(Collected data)

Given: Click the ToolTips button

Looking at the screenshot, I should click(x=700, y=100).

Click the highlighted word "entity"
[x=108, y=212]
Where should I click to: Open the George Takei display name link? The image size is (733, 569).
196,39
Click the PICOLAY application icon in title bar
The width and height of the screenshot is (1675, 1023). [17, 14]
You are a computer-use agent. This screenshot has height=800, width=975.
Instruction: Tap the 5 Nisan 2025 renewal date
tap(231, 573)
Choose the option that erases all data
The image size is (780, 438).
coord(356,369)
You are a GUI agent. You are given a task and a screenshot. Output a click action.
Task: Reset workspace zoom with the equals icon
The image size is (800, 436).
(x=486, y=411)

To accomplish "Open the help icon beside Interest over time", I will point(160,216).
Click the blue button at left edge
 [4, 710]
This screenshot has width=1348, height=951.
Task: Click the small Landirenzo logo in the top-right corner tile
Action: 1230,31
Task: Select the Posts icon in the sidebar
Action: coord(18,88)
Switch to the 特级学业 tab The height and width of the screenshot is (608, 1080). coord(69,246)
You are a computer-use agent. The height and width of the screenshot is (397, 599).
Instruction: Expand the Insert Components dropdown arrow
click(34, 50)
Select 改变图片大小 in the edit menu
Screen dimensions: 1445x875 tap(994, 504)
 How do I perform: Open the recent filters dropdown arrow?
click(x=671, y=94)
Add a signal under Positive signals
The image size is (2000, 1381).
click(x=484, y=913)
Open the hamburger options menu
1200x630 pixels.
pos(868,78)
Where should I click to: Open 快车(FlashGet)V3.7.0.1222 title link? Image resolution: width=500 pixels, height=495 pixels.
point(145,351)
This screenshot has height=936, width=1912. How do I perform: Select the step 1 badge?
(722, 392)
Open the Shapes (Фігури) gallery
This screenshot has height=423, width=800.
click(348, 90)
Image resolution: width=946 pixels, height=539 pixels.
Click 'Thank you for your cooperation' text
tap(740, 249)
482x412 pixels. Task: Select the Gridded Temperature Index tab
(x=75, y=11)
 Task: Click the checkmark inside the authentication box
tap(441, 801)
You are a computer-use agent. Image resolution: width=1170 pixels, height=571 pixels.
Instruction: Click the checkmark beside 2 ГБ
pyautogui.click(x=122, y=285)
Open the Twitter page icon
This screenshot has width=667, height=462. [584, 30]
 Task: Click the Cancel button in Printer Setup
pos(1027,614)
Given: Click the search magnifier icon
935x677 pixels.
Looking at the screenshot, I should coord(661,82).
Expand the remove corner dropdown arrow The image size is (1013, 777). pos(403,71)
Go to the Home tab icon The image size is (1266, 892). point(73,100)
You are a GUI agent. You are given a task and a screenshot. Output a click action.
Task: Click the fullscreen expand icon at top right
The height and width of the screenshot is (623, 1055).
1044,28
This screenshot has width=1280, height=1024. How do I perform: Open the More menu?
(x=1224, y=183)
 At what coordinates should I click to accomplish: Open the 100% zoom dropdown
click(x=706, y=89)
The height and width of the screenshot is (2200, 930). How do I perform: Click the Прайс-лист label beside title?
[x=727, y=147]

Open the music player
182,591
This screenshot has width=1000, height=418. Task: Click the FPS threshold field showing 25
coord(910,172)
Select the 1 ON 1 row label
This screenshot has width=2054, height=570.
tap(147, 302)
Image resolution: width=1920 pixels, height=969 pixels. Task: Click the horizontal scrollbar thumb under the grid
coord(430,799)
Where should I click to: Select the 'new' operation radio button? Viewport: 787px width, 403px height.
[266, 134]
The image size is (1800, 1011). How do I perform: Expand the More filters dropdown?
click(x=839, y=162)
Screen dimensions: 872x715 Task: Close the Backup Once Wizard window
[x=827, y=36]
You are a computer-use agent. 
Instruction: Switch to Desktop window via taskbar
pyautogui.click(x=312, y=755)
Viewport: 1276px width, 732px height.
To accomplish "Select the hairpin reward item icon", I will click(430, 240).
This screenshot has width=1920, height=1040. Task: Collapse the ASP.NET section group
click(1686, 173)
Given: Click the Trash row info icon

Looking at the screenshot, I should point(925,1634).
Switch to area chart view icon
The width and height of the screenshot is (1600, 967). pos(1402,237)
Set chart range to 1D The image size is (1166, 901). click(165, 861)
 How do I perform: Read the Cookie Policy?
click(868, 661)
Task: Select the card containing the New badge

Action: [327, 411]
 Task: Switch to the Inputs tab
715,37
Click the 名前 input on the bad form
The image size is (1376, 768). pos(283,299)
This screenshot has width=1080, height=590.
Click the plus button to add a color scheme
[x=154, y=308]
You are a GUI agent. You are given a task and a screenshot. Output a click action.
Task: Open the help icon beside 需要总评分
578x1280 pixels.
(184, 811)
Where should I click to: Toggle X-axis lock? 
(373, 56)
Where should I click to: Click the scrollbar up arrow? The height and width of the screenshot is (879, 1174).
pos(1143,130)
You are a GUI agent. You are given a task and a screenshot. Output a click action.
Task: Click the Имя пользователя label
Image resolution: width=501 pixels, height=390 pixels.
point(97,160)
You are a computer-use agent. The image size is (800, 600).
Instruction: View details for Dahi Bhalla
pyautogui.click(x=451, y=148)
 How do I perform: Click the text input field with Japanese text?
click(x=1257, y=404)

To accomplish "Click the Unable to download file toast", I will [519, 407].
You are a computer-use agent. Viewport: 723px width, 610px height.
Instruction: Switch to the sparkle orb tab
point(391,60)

TRY IT: The exact wording of every entry above should be written out again.

ANSWER SPACE:
Given: Click the ToolTips button

Looking at the screenshot, I should click(x=700, y=100).

Click the highlighted word "entity"
[x=108, y=212]
Where should I click to: Open the George Takei display name link? The image size is (733, 569).
196,39
Click the PICOLAY application icon in title bar
The width and height of the screenshot is (1675, 1023). [17, 14]
You are a computer-use agent. This screenshot has height=800, width=975.
Instruction: Tap the 5 Nisan 2025 renewal date
tap(231, 573)
Choose the option that erases all data
The image size is (780, 438).
coord(356,369)
You are a GUI agent. You are given a task and a screenshot. Output a click action.
Task: Reset workspace zoom with the equals icon
The image size is (800, 436).
(x=486, y=411)

To accomplish "Open the help icon beside Interest over time", I will point(160,216).
Click the blue button at left edge
 [4, 710]
This screenshot has width=1348, height=951.
Task: Click the small Landirenzo logo in the top-right corner tile
Action: 1230,31
Task: Select the Posts icon in the sidebar
Action: coord(18,88)
Switch to the 特级学业 tab The height and width of the screenshot is (608, 1080). coord(69,246)
You are a computer-use agent. The height and width of the screenshot is (397, 599).
Instruction: Expand the Insert Components dropdown arrow
click(34, 50)
Select 改变图片大小 in the edit menu
Screen dimensions: 1445x875 tap(994, 504)
 How do I perform: Open the recent filters dropdown arrow?
click(x=671, y=94)
Add a signal under Positive signals
The image size is (2000, 1381).
click(x=484, y=913)
Open the hamburger options menu
1200x630 pixels.
pos(868,78)
Where should I click to: Open 快车(FlashGet)V3.7.0.1222 title link? Image resolution: width=500 pixels, height=495 pixels.
point(145,351)
This screenshot has height=936, width=1912. How do I perform: Select the step 1 badge?
(722, 392)
Open the Shapes (Фігури) gallery
This screenshot has height=423, width=800.
click(348, 90)
Image resolution: width=946 pixels, height=539 pixels.
Click 'Thank you for your cooperation' text
tap(740, 249)
482x412 pixels. Task: Select the Gridded Temperature Index tab
(x=75, y=11)
 Task: Click the checkmark inside the authentication box
tap(441, 801)
You are a computer-use agent. Image resolution: width=1170 pixels, height=571 pixels.
Instruction: Click the checkmark beside 2 ГБ
pyautogui.click(x=122, y=285)
Open the Twitter page icon
This screenshot has width=667, height=462. [584, 30]
 Task: Click the Cancel button in Printer Setup
pos(1027,614)
Given: Click the search magnifier icon
935x677 pixels.
Looking at the screenshot, I should coord(661,82).
Expand the remove corner dropdown arrow The image size is (1013, 777). pos(403,71)
Go to the Home tab icon The image size is (1266, 892). point(73,100)
You are a GUI agent. You are given a task and a screenshot. Output a click action.
Task: Click the fullscreen expand icon at top right
The height and width of the screenshot is (623, 1055).
1044,28
This screenshot has width=1280, height=1024. How do I perform: Open the More menu?
(x=1224, y=183)
 At what coordinates should I click to accomplish: Open the 100% zoom dropdown
click(x=706, y=89)
The height and width of the screenshot is (2200, 930). How do I perform: Click the Прайс-лист label beside title?
[x=727, y=147]

Open the music player
182,591
This screenshot has width=1000, height=418. Task: Click the FPS threshold field showing 25
coord(910,172)
Select the 1 ON 1 row label
This screenshot has width=2054, height=570.
tap(147, 302)
Image resolution: width=1920 pixels, height=969 pixels. Task: Click the horizontal scrollbar thumb under the grid
coord(430,799)
Where should I click to: Select the 'new' operation radio button? Viewport: 787px width, 403px height.
[266, 134]
The image size is (1800, 1011). How do I perform: Expand the More filters dropdown?
click(x=839, y=162)
Screen dimensions: 872x715 Task: Close the Backup Once Wizard window
[x=827, y=36]
You are a computer-use agent. 
Instruction: Switch to Desktop window via taskbar
pyautogui.click(x=312, y=755)
Viewport: 1276px width, 732px height.
To accomplish "Select the hairpin reward item icon", I will click(430, 240).
This screenshot has width=1920, height=1040. Task: Collapse the ASP.NET section group
click(1686, 173)
Given: Click the Trash row info icon

Looking at the screenshot, I should point(925,1634).
Switch to area chart view icon
The width and height of the screenshot is (1600, 967). pos(1402,237)
Set chart range to 1D The image size is (1166, 901). click(165, 861)
 How do I perform: Read the Cookie Policy?
click(868, 661)
Task: Select the card containing the New badge

Action: [327, 411]
 Task: Switch to the Inputs tab
715,37
Click the 名前 input on the bad form
The image size is (1376, 768). pos(283,299)
This screenshot has width=1080, height=590.
Click the plus button to add a color scheme
[x=154, y=308]
You are a GUI agent. You are given a task and a screenshot. Output a click action.
Task: Open the help icon beside 需要总评分
578x1280 pixels.
(184, 811)
Where should I click to: Toggle X-axis lock? 
(373, 56)
Where should I click to: Click the scrollbar up arrow? The height and width of the screenshot is (879, 1174).
pos(1143,130)
You are a GUI agent. You are given a task and a screenshot. Output a click action.
Task: Click the Имя пользователя label
Image resolution: width=501 pixels, height=390 pixels.
point(97,160)
You are a computer-use agent. The image size is (800, 600).
Instruction: View details for Dahi Bhalla
pyautogui.click(x=451, y=148)
 How do I perform: Click the text input field with Japanese text?
click(x=1257, y=404)

To accomplish "Click the Unable to download file toast", I will [519, 407].
You are a computer-use agent. Viewport: 723px width, 610px height.
Instruction: Switch to the sparkle orb tab
point(391,60)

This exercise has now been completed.